The holiday spirit is all around us in the city. Below are some events to plan your weekend.
And please remember to donate food or clothing to those in need this season. The City of Toronto has a food and toy drive, or you can also donate clothing and other amenities to various charities across the city.
Hanukkah lights the way
Hanukkah ends the evening of December 10, and this year in Toronto, the “Pillars of Light” installation in Yorkville Village is commemorating the religious holiday. The installation has been organized by the Yorkville Jewish Centre in an effort to bring “Torontonians of all faiths together in sharing their messages of peace.”

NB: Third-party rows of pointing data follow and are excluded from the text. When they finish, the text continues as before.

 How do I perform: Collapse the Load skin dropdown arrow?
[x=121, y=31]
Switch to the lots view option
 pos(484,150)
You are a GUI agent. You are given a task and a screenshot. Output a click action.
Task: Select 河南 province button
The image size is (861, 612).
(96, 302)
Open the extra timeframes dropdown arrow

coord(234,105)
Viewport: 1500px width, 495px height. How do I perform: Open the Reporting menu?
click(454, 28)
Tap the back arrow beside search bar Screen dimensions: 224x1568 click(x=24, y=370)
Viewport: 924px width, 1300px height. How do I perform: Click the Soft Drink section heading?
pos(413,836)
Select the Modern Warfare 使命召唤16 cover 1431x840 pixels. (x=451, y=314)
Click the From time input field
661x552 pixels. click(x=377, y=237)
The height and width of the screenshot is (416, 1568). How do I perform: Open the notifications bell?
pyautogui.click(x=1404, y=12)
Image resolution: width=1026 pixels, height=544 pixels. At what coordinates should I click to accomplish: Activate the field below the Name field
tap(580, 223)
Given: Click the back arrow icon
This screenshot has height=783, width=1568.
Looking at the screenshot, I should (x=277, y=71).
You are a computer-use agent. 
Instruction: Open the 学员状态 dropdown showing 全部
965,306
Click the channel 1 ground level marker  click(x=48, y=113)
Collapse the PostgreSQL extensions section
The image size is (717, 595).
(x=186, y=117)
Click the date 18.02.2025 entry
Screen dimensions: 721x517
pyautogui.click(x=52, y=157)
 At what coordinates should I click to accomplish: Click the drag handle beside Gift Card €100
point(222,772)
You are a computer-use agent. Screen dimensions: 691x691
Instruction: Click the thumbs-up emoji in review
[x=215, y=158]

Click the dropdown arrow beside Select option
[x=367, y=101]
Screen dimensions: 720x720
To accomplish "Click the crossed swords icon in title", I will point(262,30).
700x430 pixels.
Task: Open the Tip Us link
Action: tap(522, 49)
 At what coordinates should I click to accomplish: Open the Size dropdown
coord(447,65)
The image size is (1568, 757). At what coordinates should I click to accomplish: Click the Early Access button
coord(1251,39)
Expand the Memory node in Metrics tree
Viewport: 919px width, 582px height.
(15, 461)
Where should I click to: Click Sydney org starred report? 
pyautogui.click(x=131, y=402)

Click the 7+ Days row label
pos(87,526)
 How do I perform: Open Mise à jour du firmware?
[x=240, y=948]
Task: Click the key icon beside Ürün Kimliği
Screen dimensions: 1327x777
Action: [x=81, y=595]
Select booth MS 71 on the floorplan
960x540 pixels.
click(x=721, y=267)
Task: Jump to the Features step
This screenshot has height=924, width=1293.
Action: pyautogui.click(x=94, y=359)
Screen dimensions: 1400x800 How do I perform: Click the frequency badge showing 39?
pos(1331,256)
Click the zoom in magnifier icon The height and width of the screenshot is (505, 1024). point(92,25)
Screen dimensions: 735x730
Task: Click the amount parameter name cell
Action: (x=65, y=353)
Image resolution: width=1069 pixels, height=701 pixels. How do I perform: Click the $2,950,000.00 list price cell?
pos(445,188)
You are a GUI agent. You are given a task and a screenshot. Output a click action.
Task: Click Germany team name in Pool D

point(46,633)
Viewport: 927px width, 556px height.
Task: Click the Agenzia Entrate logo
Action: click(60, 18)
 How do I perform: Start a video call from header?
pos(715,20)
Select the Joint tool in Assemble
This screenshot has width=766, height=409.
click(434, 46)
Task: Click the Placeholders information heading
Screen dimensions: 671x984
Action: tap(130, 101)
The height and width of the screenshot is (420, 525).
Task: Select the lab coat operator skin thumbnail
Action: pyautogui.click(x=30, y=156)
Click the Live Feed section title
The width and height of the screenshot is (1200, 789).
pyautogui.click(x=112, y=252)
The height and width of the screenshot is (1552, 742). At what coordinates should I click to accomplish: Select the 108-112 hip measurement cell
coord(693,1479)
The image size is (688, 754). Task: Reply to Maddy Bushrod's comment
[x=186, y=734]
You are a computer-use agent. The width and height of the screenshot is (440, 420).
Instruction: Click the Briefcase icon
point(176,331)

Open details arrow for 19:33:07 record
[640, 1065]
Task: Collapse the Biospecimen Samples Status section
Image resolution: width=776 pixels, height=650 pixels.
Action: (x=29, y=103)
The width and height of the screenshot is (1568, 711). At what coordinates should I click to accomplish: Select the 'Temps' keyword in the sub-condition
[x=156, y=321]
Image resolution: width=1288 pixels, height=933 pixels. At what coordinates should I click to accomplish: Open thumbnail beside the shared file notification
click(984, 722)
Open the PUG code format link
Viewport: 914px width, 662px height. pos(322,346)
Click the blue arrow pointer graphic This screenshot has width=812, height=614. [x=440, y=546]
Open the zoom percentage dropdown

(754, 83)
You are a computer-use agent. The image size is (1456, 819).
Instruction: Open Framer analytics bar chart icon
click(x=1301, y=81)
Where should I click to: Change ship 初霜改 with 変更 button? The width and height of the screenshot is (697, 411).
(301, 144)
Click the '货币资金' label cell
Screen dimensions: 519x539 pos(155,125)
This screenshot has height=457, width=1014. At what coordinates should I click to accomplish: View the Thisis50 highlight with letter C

Christmas village in the city
Did you know there is a hidden village in the city? It is a place where the magic of Christmas intermingles with beauty of the winter season. Once there, you will be surrounded by sparkling lights and greeted by mystical characters. Visitors can board an old-fashioned train or ride the 60-foot Ferris wheel, from where you get a perfect overview of the village. And where is this hidden village, you ask? It is at Ontario Place on the East Island. The village is part of Aurora Winter Festival, which runs until December 30. The village also has a skating rink and a tube park, as well as other amusement rides. After expending all that energy, grab a bite at the food gardens or take grab some treats from the Christmas market. Don’t forget to stop by Santa’s workshop before you leave the village. Click here for ticket information.
Vintage holiday market
Celebrate the season as you browse for antique gifts at the holiday edition of the Ontario Vintage Market, which takes place at Evergreen Brick Works. More than 15 vendors will be on hand this Saturday and at the market’s next date on December 16. While there, stop by Evergreen’s winter village for some skating, snacks, and so much more.
A pioneer Christmas
What was Christmas like in the 1800s? There was no string lights like we have now, so they used candles and lanterns to brighten up the season (which they used all-year long since there was no electricity). Families and friends gathered around the fireplace sharing stories and munching on gingerbread cookies, and sipping mulled cider. The smell of chestnuts roasting on a open fire permeated the air, and then everyone gathered around the table for a traditional Christmas dinner. During the next three Saturday evenings, step back in time at Black Creek Pioneer Village and experience Christmas by Lamplight. The dinner portion is sold out but you can still purchase tickets to explore the village and take part in the Christmas programming.
Christmas art crawl
Are you looking for a unique gift? You can do just that while supporting your local artists and designers at the Toronto Art Crawl Christmas Market. The event is being held at the Great Hall from 11 a.m. to 6 p.m. on Sunday. Free admission for kids under 10 years old. And while we’re at it, what the city really needs is a cookie crawl — there is still time. The “cookie crawl” reference is from a Christmas movie from the Hallmark Channel.
Partial Line 2 closure
This weekend’s subway closure only involves three stations, so a bit of a breather compared to last weekend. This Saturday, subways won’t be running on Line 2 between Victoria Park and Kennedy stations. The closure is for track work. Shuttle buses will be running.